Exercise directions = Return the lines below that contain the word "agent".

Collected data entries
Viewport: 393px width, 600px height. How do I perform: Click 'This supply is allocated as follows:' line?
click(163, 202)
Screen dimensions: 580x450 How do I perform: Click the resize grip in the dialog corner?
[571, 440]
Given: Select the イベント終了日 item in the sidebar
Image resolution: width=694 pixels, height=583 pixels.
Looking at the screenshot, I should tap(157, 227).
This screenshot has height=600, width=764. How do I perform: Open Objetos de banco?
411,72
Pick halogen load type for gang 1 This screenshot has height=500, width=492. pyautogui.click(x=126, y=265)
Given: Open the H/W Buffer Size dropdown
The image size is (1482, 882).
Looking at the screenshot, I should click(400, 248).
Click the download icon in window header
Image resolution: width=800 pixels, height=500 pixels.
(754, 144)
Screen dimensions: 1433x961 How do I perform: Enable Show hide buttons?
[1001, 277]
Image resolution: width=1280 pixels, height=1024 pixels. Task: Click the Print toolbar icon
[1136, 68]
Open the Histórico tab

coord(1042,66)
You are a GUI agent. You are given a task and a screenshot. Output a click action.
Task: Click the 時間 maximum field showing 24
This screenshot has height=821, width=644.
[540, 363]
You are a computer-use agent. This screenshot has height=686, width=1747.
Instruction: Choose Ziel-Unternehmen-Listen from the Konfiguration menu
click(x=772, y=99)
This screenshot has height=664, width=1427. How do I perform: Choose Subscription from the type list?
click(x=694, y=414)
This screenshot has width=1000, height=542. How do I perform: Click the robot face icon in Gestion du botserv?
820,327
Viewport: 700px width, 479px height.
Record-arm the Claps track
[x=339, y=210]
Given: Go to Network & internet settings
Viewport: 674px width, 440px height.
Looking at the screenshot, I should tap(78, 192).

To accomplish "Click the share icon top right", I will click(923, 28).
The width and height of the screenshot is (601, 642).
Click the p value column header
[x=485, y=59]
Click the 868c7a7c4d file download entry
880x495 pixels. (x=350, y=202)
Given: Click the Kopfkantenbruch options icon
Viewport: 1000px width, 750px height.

Answer box =
You are a GUI agent. You are given a task and a screenshot. Output a click action.
You are a computer-use agent. This screenshot has height=686, width=1747.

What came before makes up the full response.